YOUR TASK ▸ Copy out the data word for word, starting at the line that contains "Click show-desktop strip at taskbar far right" and ending with the last line of the data. Leave the pictures out of your copy.

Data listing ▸
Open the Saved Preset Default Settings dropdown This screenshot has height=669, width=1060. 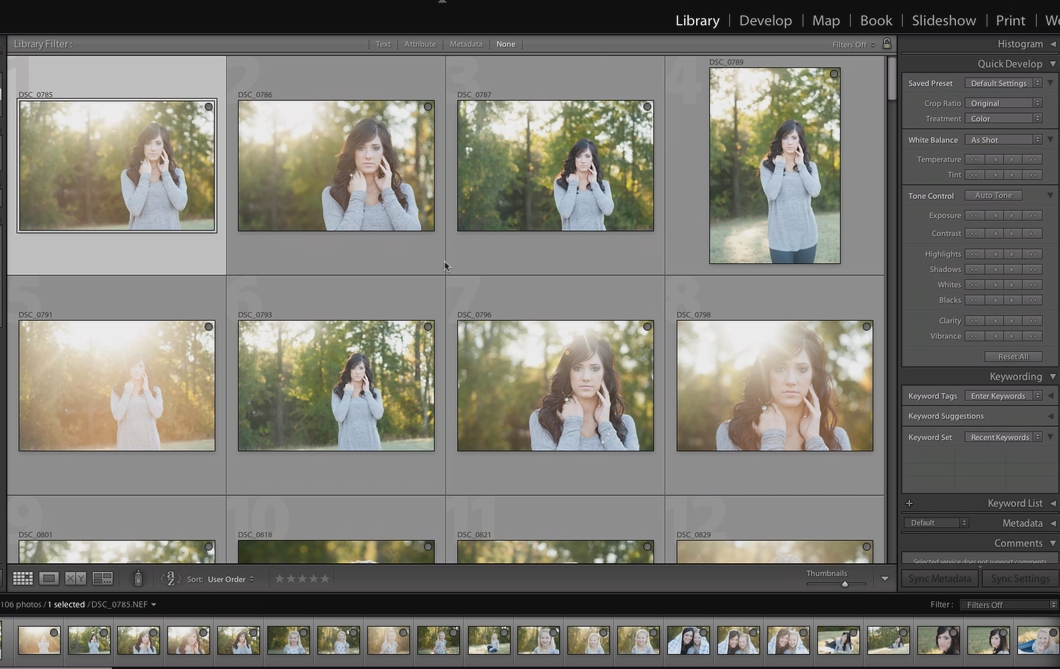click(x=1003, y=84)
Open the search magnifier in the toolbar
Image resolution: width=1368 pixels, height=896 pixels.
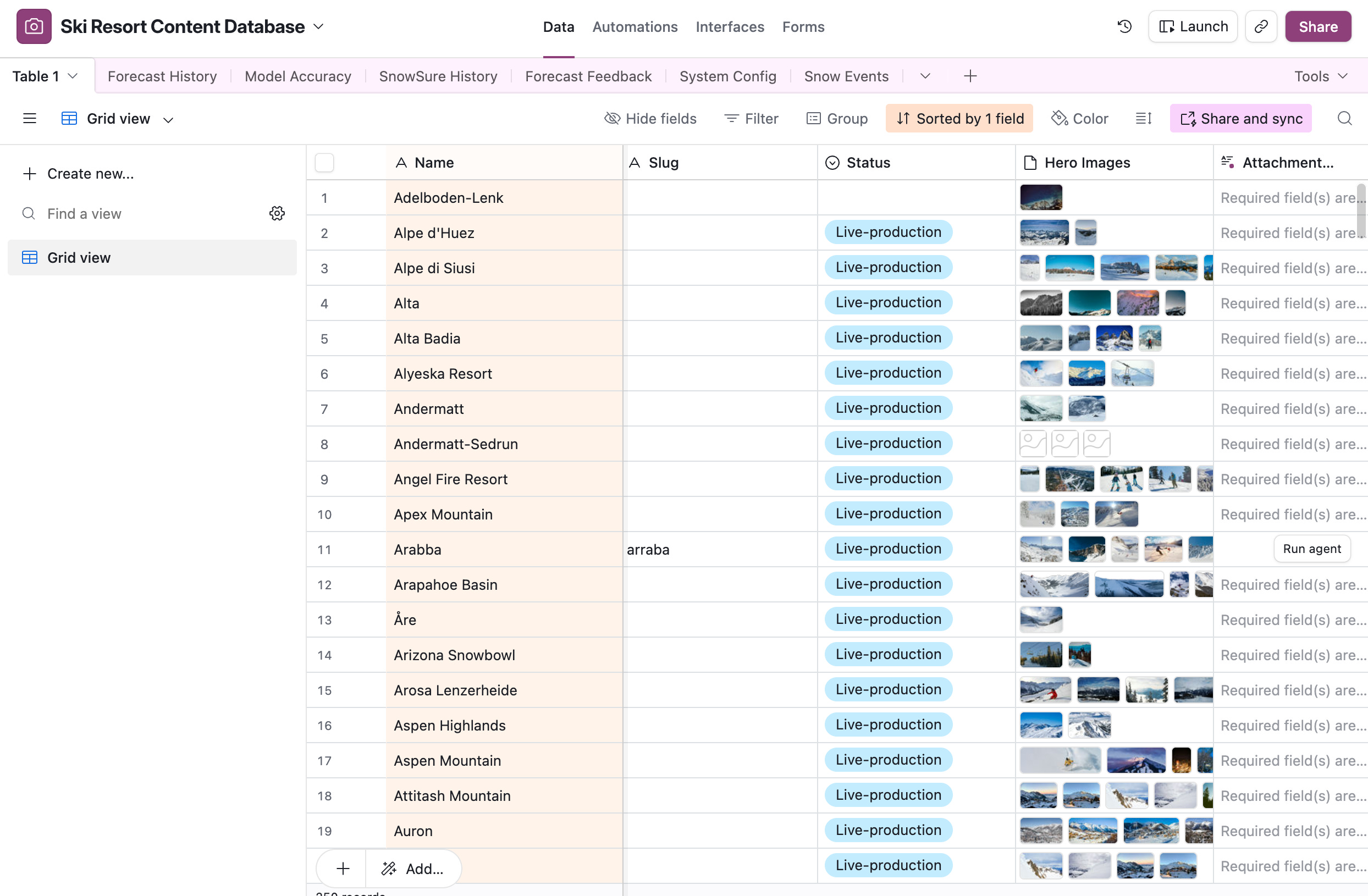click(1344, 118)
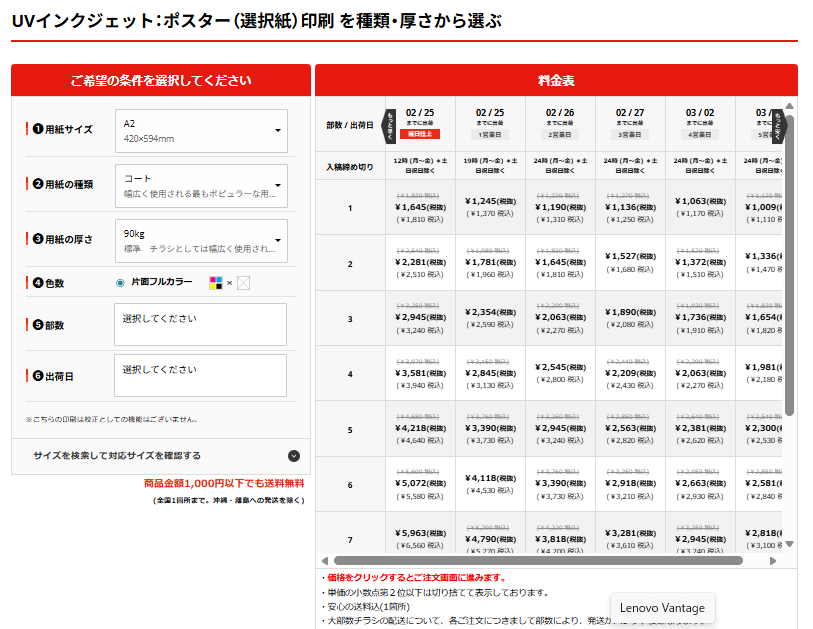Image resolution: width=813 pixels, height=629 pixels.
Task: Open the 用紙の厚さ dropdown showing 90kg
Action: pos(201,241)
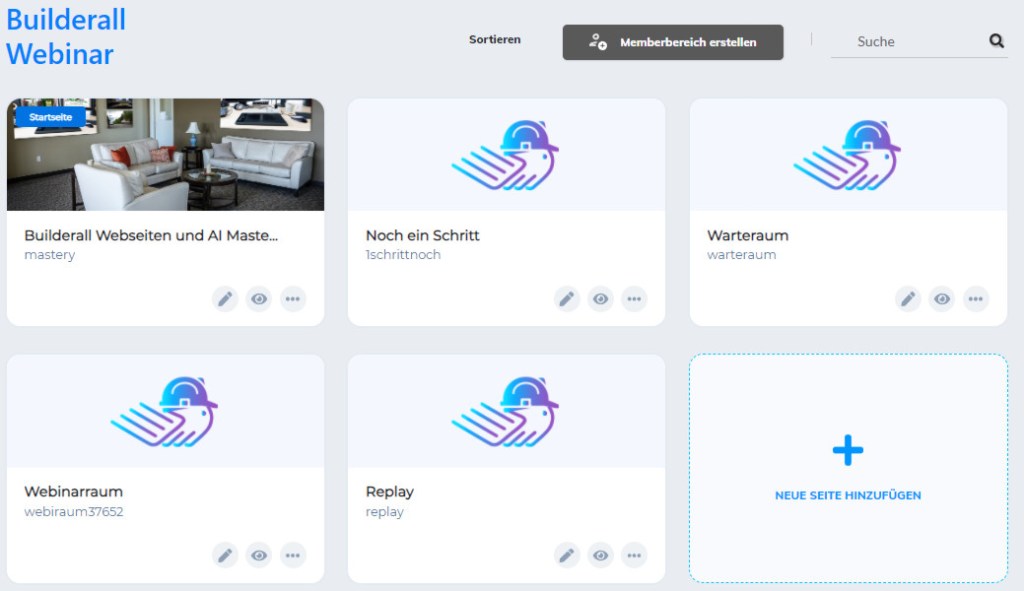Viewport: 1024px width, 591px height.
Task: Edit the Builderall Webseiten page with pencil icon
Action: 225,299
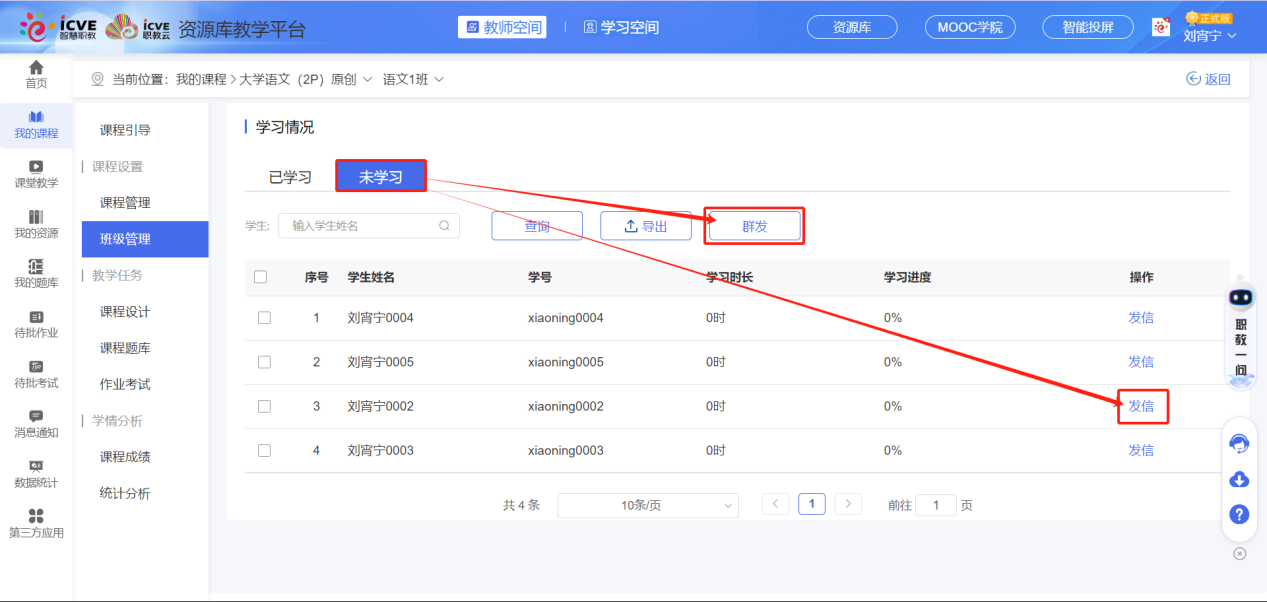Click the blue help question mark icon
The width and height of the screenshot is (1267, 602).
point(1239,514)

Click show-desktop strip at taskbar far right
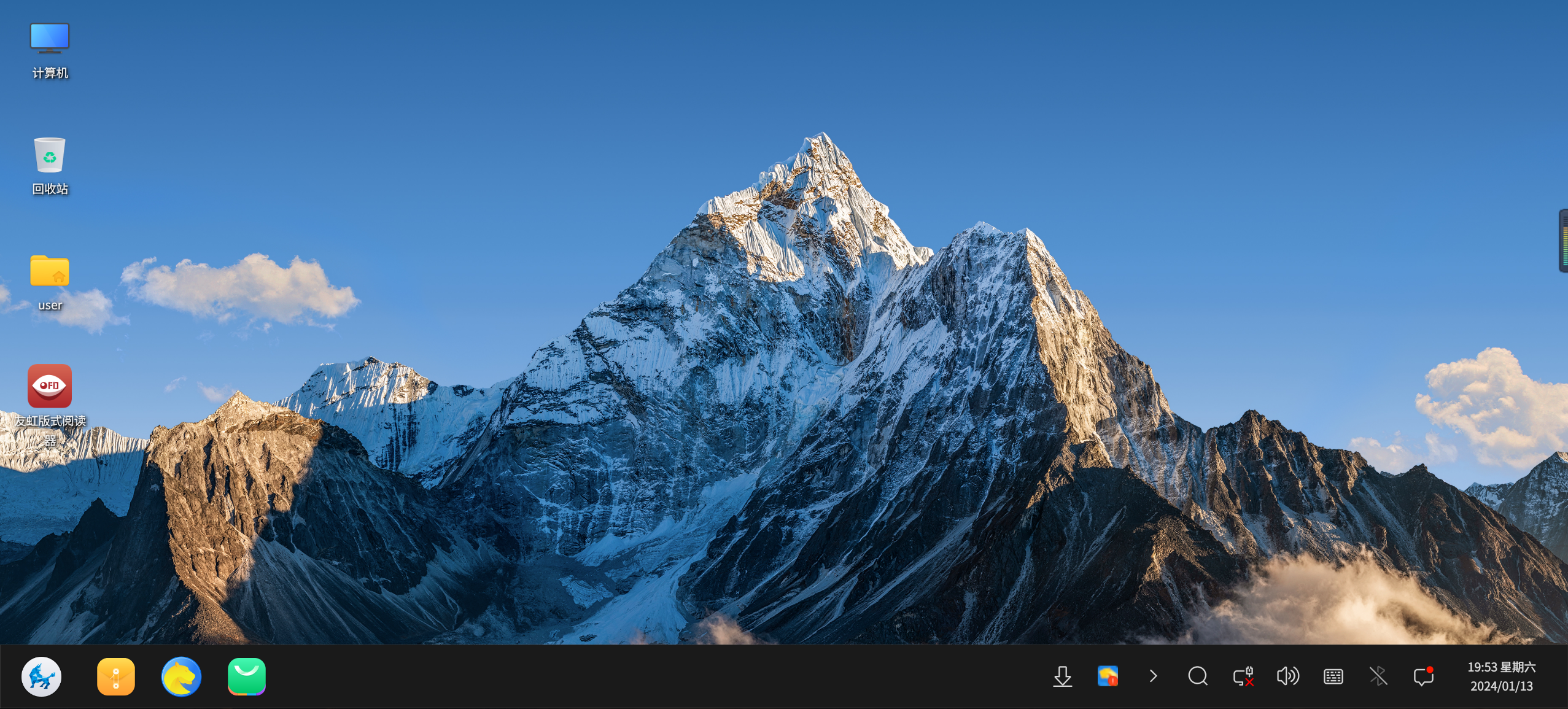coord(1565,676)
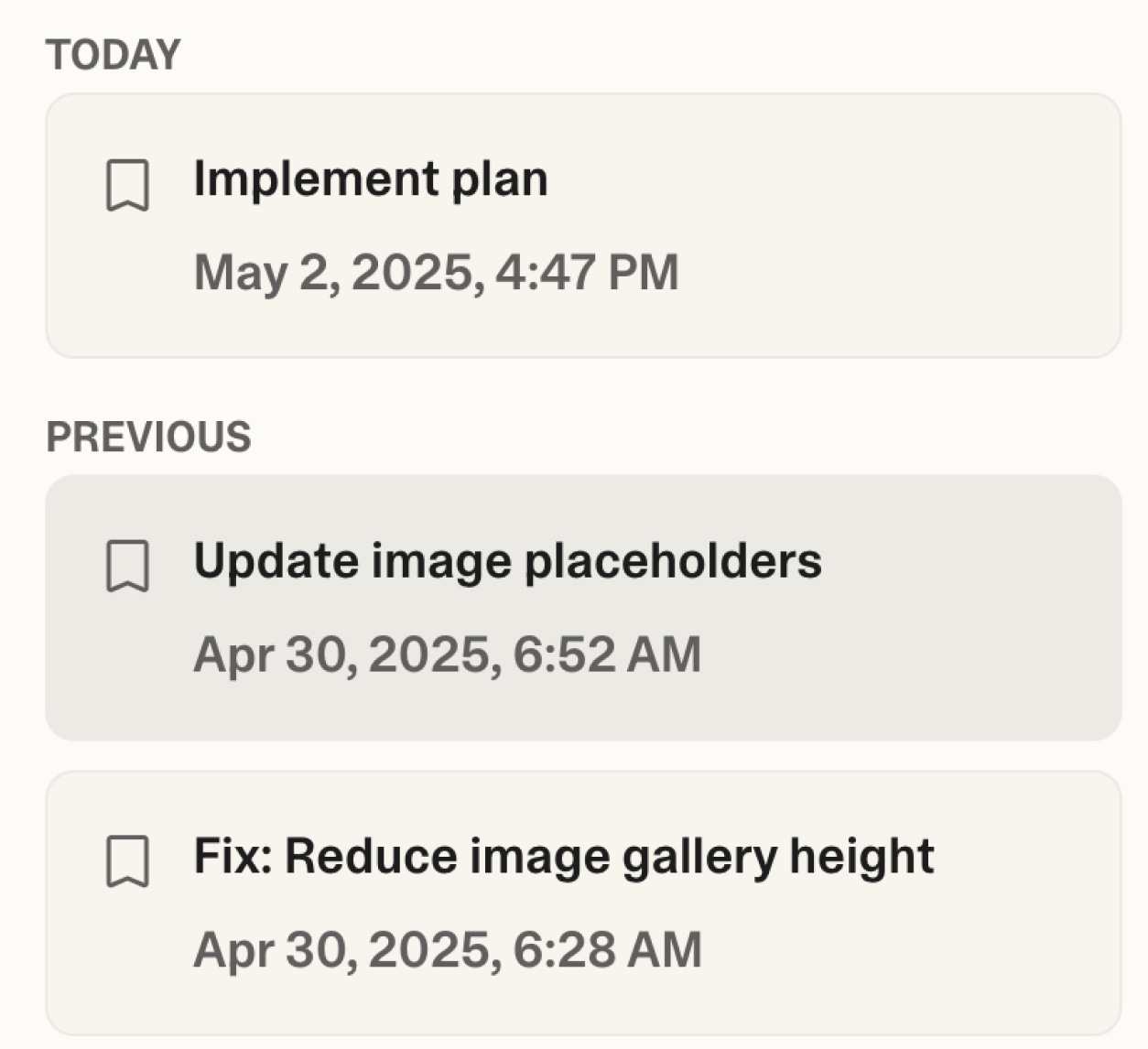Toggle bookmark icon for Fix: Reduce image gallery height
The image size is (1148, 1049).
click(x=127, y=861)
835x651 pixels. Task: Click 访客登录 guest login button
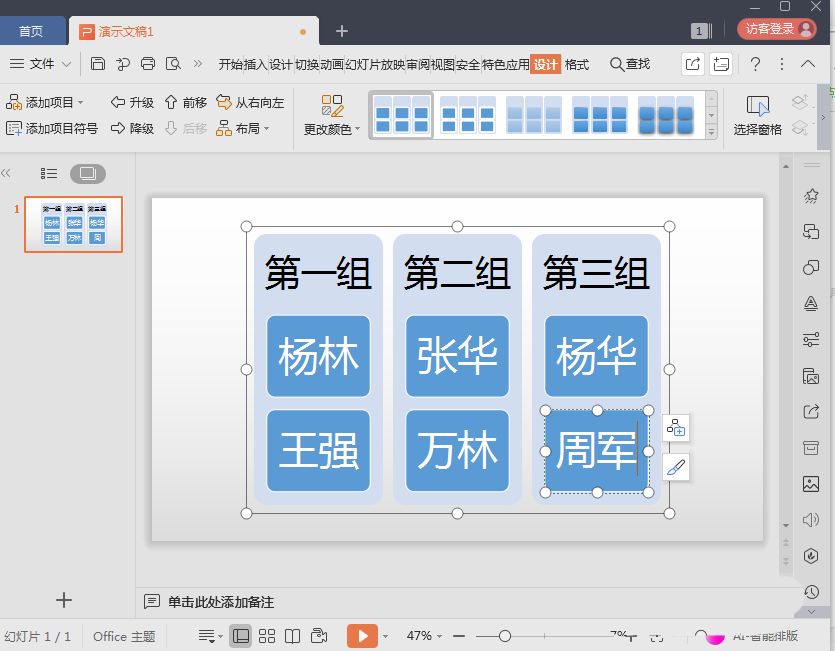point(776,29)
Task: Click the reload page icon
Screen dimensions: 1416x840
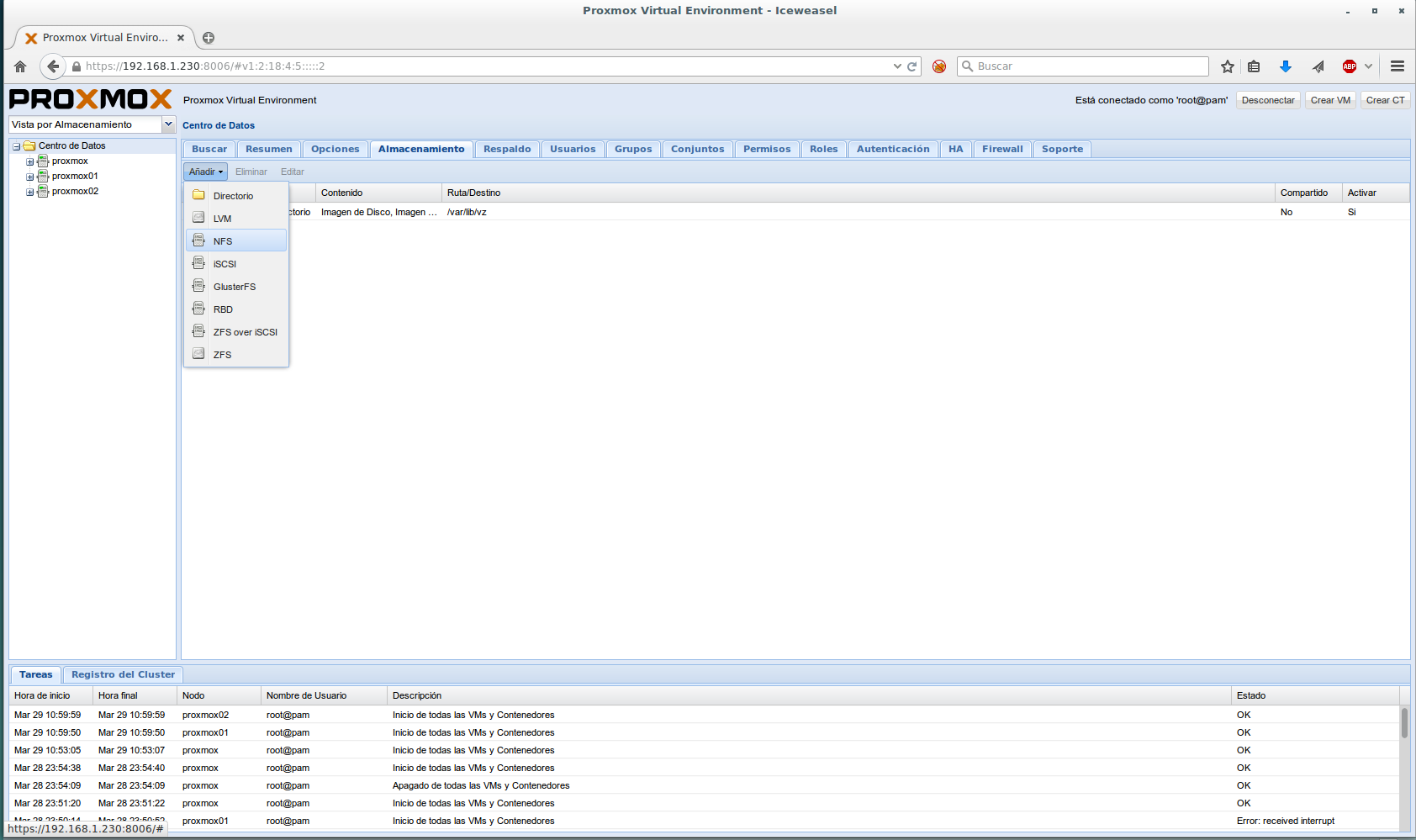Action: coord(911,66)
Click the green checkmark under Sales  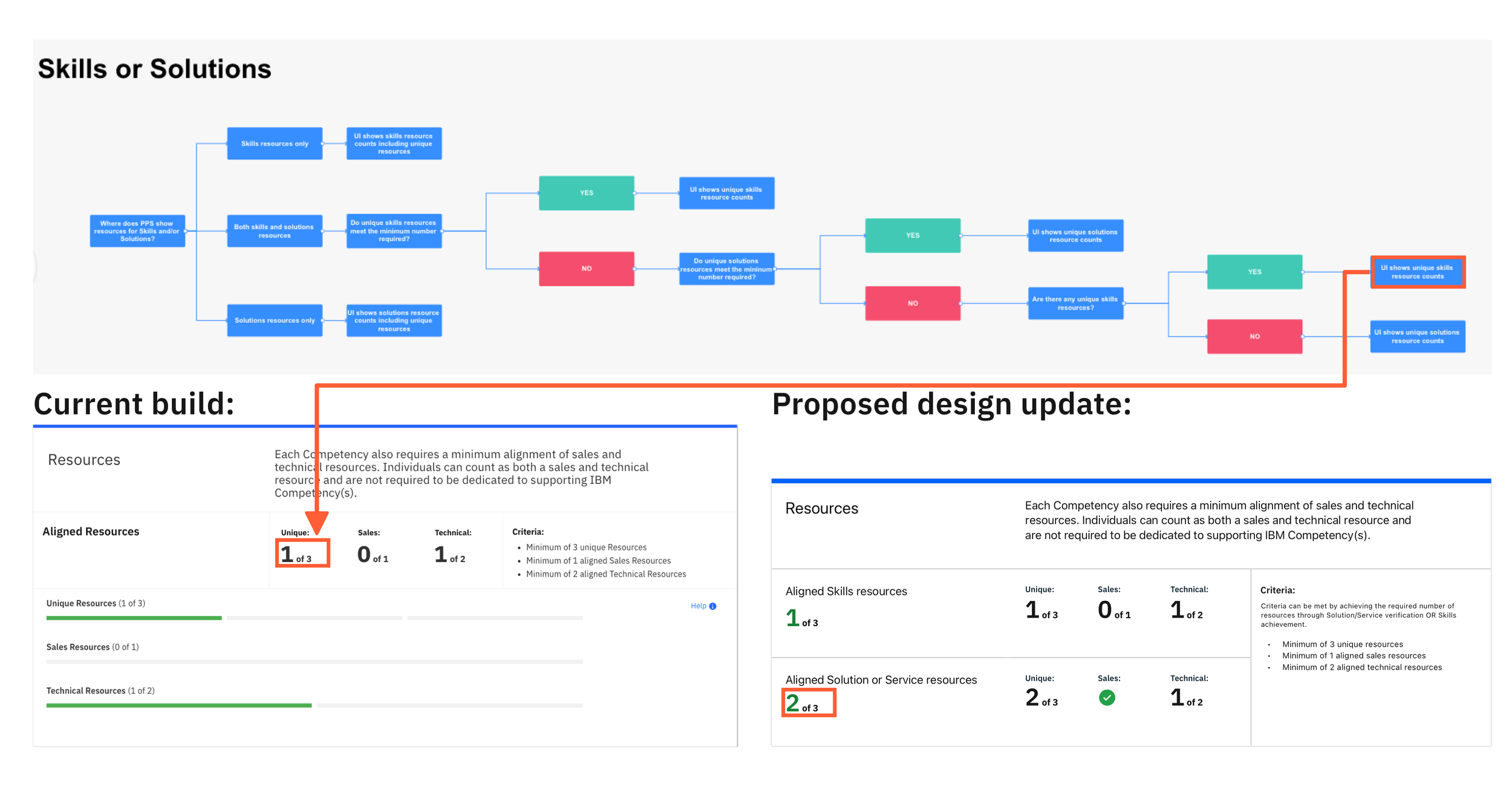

RESPONSE ▸
Click show-desktop strip at taskbar far right
coord(1565,676)
Toggle bookmark icon for Fix: Reduce image gallery height
The image size is (1148, 1049).
click(x=127, y=861)
835x651 pixels. Task: Click 访客登录 guest login button
point(776,29)
Task: Click the reload page icon
Screen dimensions: 1416x840
Action: coord(911,66)
Click the green checkmark under Sales  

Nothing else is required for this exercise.